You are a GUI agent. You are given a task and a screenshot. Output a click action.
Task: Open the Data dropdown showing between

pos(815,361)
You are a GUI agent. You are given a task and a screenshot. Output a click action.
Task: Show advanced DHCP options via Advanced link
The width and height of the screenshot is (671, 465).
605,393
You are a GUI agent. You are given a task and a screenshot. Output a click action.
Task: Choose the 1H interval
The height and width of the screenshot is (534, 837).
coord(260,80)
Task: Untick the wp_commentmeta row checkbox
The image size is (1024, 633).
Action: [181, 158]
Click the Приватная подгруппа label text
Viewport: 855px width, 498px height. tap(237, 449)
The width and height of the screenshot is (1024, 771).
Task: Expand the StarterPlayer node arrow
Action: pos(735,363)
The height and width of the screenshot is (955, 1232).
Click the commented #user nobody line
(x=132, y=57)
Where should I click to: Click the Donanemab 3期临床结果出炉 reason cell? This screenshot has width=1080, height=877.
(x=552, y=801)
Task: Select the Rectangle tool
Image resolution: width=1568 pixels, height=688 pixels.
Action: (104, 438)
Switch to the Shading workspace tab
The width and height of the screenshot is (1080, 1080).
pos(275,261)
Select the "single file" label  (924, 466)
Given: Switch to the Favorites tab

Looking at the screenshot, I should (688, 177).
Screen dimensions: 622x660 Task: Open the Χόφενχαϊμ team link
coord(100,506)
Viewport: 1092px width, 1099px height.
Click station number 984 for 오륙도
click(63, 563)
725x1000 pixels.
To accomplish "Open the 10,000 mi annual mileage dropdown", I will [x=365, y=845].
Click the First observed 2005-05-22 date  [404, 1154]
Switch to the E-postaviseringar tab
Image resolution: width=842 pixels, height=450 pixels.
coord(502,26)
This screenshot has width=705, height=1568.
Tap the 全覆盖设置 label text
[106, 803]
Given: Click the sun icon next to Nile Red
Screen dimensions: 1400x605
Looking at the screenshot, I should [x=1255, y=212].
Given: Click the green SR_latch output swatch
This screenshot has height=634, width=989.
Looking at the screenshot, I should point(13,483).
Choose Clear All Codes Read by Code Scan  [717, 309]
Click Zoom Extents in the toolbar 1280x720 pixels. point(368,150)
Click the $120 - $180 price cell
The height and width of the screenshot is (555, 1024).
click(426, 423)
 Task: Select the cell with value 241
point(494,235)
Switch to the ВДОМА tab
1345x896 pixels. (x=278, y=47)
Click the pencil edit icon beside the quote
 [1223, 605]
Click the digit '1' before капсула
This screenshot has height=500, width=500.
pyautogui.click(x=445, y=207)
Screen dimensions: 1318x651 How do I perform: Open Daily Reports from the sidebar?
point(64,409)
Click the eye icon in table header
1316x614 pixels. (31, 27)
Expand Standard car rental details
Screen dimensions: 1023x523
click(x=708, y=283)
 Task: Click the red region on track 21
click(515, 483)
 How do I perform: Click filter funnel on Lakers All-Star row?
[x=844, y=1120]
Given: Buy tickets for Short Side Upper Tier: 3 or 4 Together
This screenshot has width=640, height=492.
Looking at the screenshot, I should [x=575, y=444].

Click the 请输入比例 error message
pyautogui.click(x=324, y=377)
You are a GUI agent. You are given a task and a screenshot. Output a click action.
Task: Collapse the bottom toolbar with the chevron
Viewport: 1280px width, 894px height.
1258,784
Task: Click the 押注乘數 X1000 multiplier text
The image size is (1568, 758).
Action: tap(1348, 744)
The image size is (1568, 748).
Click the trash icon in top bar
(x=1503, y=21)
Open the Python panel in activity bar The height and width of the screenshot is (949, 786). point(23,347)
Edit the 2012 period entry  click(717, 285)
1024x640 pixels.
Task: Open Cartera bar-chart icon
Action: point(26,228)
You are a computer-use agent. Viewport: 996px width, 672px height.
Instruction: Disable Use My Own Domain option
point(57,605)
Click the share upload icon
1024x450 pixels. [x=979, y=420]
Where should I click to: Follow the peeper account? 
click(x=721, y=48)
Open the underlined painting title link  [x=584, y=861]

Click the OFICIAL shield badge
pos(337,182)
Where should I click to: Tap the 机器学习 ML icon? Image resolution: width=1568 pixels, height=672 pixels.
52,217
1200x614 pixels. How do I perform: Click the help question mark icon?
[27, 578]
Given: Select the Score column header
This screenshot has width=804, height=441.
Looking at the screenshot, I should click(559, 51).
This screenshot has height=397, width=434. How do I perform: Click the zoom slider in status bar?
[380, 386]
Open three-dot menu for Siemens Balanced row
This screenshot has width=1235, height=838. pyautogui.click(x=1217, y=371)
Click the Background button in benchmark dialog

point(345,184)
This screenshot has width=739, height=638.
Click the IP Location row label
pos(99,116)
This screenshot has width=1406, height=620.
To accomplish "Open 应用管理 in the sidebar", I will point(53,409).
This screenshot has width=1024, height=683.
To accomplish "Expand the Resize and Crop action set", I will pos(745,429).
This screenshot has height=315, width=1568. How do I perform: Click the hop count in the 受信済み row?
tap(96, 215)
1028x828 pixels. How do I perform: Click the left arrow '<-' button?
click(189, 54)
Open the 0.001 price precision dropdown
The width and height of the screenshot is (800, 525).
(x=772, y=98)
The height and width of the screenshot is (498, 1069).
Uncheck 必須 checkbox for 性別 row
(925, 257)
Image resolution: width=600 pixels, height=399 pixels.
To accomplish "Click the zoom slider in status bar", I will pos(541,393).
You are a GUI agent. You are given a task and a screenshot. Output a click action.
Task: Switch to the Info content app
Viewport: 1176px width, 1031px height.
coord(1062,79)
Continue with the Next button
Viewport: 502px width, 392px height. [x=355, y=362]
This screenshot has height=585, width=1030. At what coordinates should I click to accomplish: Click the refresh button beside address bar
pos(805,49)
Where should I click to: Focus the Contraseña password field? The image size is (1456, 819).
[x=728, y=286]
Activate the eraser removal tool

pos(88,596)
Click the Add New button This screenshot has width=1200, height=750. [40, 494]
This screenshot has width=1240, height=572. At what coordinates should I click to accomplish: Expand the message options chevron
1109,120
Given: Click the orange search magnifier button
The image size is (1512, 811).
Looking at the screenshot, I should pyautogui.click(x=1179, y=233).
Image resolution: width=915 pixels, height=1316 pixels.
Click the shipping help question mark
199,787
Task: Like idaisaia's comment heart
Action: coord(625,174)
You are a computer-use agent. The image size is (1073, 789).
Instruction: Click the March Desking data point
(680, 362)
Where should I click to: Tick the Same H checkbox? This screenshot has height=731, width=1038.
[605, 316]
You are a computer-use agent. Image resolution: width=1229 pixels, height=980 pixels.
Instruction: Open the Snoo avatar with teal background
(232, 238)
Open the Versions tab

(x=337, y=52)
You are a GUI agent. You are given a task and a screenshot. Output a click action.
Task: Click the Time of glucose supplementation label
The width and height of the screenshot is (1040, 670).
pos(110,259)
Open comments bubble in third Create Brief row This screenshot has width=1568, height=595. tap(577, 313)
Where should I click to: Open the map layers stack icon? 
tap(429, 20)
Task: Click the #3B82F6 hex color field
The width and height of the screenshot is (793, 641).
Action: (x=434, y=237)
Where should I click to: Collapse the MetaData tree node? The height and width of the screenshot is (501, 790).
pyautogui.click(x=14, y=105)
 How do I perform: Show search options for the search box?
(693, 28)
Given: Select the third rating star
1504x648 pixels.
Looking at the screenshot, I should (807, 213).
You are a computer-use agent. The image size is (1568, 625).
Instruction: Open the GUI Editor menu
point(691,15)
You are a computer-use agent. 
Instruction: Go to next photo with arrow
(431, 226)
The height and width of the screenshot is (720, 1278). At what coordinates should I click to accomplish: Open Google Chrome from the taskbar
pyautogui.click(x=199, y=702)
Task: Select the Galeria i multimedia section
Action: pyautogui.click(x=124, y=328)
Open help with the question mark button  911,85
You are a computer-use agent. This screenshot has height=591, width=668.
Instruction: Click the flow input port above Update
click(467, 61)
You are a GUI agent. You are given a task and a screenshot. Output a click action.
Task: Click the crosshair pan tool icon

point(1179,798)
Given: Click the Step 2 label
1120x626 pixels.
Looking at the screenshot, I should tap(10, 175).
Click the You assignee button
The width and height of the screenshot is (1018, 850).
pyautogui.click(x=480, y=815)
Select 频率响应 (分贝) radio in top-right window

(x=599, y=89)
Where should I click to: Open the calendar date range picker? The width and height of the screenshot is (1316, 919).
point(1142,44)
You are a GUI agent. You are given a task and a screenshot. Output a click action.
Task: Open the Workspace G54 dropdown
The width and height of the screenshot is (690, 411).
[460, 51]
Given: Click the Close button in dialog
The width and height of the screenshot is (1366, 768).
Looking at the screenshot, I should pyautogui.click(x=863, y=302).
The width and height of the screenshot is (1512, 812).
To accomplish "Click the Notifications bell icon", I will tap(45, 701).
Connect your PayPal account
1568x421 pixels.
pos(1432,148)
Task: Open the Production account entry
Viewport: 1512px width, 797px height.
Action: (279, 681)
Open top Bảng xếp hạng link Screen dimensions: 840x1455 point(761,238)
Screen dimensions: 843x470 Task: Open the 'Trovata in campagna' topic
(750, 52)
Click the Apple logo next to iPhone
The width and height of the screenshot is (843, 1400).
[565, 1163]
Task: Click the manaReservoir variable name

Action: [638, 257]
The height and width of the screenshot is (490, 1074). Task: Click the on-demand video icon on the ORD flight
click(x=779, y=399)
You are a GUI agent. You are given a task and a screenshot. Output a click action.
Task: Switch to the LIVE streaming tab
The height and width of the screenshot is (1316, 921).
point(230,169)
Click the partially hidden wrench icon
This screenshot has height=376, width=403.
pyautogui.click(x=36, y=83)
===============
→ Assignment
Reproduce only the lines above, starting at the line with "You are a computer-use agent. The image size is (1568, 625)." and ending at the line with "Open help with", exactly as written.

→ Exercise output
You are a computer-use agent. The image size is (1568, 625).
Instruction: Open the GUI Editor menu
point(691,15)
You are a computer-use agent. 
Instruction: Go to next photo with arrow
(431, 226)
The height and width of the screenshot is (720, 1278). At what coordinates should I click to accomplish: Open Google Chrome from the taskbar
pyautogui.click(x=199, y=702)
Task: Select the Galeria i multimedia section
Action: pyautogui.click(x=124, y=328)
Open help with the question mark button  911,85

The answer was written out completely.